No zero-days this month, if you ignore the Edge RCE hole patched last week (make sure you’ve got that update, by the way):
For a full list of this month’s Microsoft Patch Tuesday fixes, take a look at our sister site Sophos News, where SophosLabs analysts have collated complete lists of the the numerous Microsoft CVEs that were fixed this month:
Just the way you like it
Helpfully, our researchers have created multiple lists, handily sorted by bug type and severity (so you can tell your remote code executions from your elevations-of-privilege); by Microsoft’s guesses at the likelihood of crooks figuring out working exploits for each bug (in case you like to prioritise your efforts that way), and by product type (if you like to divide up your patching efforts between your server team, your Office experts and your laptop support crew).
In case you were wondering, there were 26 Remote Code Execution (RCE) patches, including four dubbed “Critical”, although three of those seem to be related bugs that were found and fixed together in a single Windows component.

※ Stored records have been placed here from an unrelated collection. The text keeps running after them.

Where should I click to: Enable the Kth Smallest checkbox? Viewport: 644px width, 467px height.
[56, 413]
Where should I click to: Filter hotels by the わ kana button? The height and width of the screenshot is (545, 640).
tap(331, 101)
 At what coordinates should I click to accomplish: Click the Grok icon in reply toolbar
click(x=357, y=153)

RCE patches generally cause the most concern, because they deal with bugs that can, in theory at least, be exploited by attackers who don’t yet have a foothold on your network, which means they represent possible ways of criminals breaking-and-entering in the first place.

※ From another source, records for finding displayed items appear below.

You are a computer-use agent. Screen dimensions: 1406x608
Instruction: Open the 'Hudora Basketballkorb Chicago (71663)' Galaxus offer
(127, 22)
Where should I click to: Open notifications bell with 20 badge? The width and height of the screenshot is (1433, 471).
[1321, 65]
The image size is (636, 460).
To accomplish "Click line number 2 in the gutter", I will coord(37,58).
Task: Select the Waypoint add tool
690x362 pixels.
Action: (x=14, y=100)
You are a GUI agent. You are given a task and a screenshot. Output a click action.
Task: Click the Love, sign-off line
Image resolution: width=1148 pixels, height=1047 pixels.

There were 17 Elevation-of-Privilege (EoP) fixes, just one of which is deemed “Critical” by Microsoft, ironically in the SharePoint Server, which is the very tool many companies rely on for exchanging large amounts data securely inside their networks.
In other words, unauthorised access to SharePoint could hand attackers a free pass to get straight into your own, or even your customers’, trophy data, as happened recently to numerous companies using the competing file sharing service MOVEit.

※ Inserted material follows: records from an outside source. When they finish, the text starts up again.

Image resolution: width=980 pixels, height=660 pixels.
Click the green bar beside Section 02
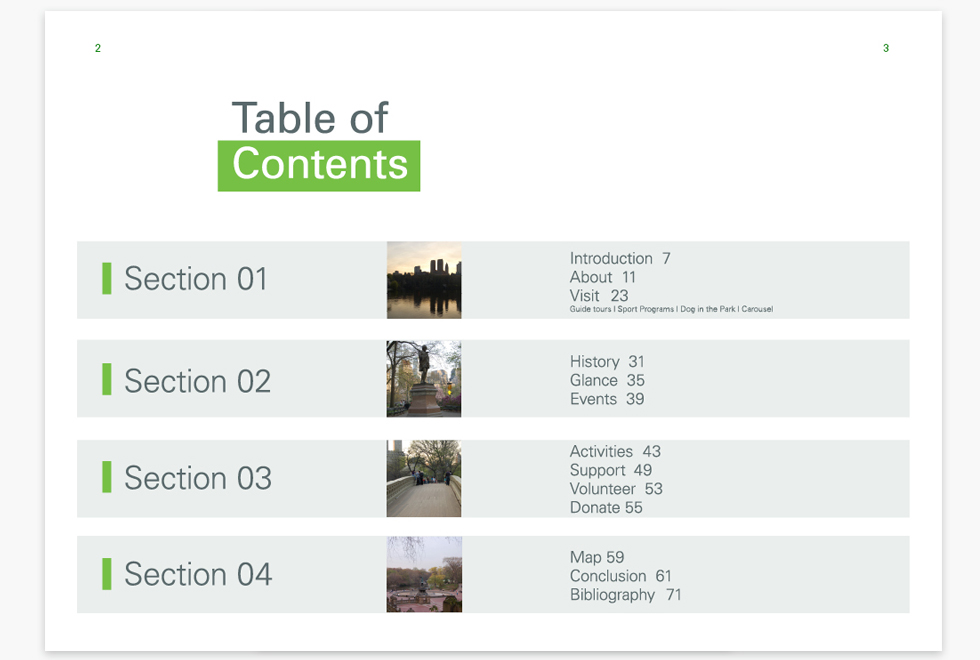tap(107, 379)
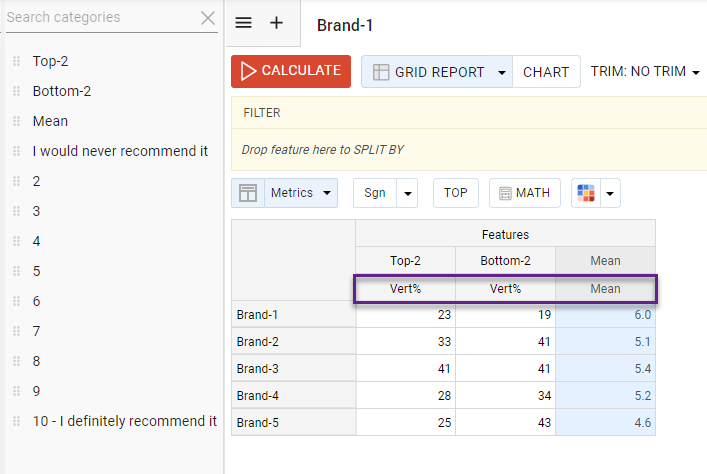Switch to CHART view
The height and width of the screenshot is (474, 707).
[546, 72]
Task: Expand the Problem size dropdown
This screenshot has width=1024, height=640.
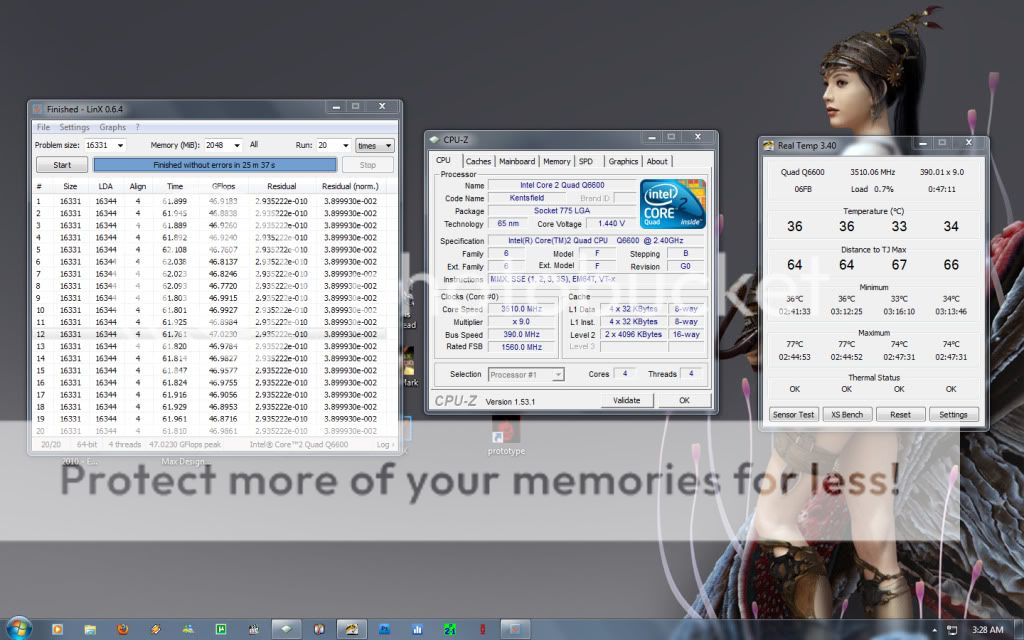Action: coord(118,145)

As you probably know, the problem with EoP bugs is that they are often exploited as the second step in an attack from outside, used by cybercriminals to boost their access privileges as soon as they can after they break in.
This can turn a security breach that started out with comparatively limited initial exposure (for example, rogue access only to the local files on one user’s laptop)…
…into a much more dangerous incident (for example, rogue access to everyone else’s laptop across the network, and perhaps to all your corporate servers as well, such as customer databases, payment systems, backups, and more).
SophosLabs experts have identified six of the CVEs as “notable”.
Head to our long-form report for more information on those six bugs.
For now, we’ll just list five of them here:
- CVE-2023-29357. Microsoft SharePoint Server Elevation of Privilege Vulnerability. This bug could give a crook who has access to your network, but who doesn’t have a logon to your SharePoint system, a way to steal a legitimate user’s access credentials and thus to sidestep the need to come up with a username, password or 2FA code of their own.
- CVE-2023-29363, -32014 and -32015. Windows Pragmatic General Multicast (PGM) Remote Code Execution Vulnerability. If you use the Windows message queuing service in your network, these bugs could allow attackers to trick a device on your network into running code of their choice.
- CVE-2023-33146. Microsoft Office Remote Code Execution Vulnerability. Apparently, thus bug can be triggered by booby-trapped SketchUp files (we’ve never even heard of, let alone used, the SketchUp app, but apparently it’s a popular 3D graphics program) embedded in a wide range of Office files, including Word, Excel, PowerPoint and Outlook.
Intriguingly, the patch for CVE-2023-33146 seems to be symptomatic of broader unresolved security problems in Office’s support for handling SketchUp objects, presumably because of the difficulty of safely parsing, processing and embedding yet another complex file format into Office documents.
Indeed, on 2023-06-01, Microsoft officially announced that it was turning off the SketchUp embedding system until further notice (our emphasis):
The ability to insert SketchUp graphics (.skp files) has been temporarily disabled in Word, Excel, PowerPoint and Outlook for Windows and Mac. Versions of Office that had this feature enabled will no longer have access it. […] We appreciate your patience as we work to ensure the security and functionality of this feature.
Feature creep whereby embedded objects in Office files introduce new security risks… who knew?